# Search-quality baseline: deprecation-aware (Phase 1.1, v1.2.0 candidate)

**Date:** 2026-05-20
**System under test:** `~/.cupertino-dev/search.db` (v1.2.0 candidate, same DB as `search-quality-baseline-v1.2.0.md`)
**Binary:** `Packages/.build/release/cupertino` 1.1.0 (post-merge `a00a7b1`)
**Methodology:** `docs/design/search-quality-eval.md` §14.2 Phase 1.1 (deprecation-aware), query class E from §1.4
**Universal rule:** `../private/mihaela-agents/Rules/universal/search-quality-eval.md`
**Companion handbook:** `docs/database-handbook.md` §5

This audit answers a focused question: when a developer queries a concept that exists in both modern Swift form (value type / stdlib) and the original NS-prefixed Objective-C form, **does cupertino's ranker put the modern form above the legacy form?** This is the most user-visible failure mode for an AI coding agent (Criterion 2: an agent told to use `NSURLConnection` when `URLSession` is the right answer in 2026 generates wrong code).

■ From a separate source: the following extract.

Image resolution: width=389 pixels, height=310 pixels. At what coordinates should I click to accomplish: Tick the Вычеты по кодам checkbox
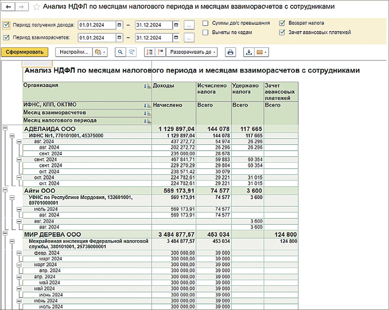(x=205, y=32)
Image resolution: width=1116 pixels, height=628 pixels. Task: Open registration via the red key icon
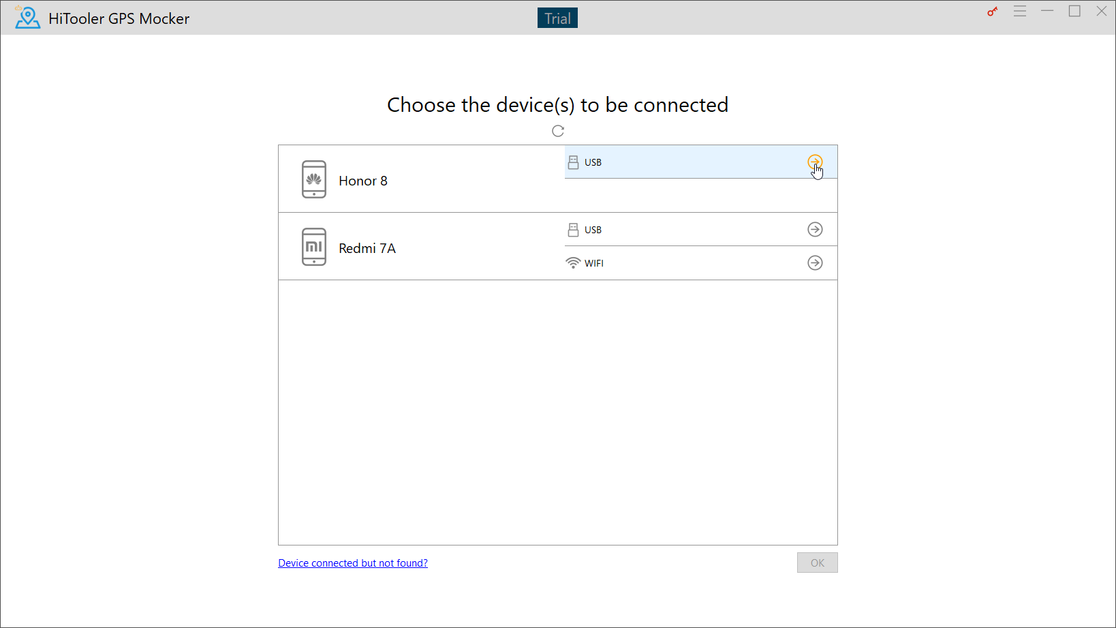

**Cross-validation note (added 2026-05-21):** The `Binary` cited above is `cupertino 1.1.0` — that's what was on disk when this baseline was captured. The same 50-query corpus re-run with the v1.2.0 binary on the same v1.2.0-schema search.db produces the identical headline metric (see [`search-quality-versiondiff-v1.1.0-to-v1.2.0.md`](search-quality-versiondiff-v1.1.0-to-v1.2.0.md) — v1.2.0 binary's MRR = 0.9467, matching this audit's claim). The v1.2.0-binary-specific ranking change (PR #858's `OR generic_constraints LIKE ?` clause) doesn't move this corpus's headline number. So the baseline numbers carry to the as-shipped v1.2.0 binary even though the original capture was on 1.1.0.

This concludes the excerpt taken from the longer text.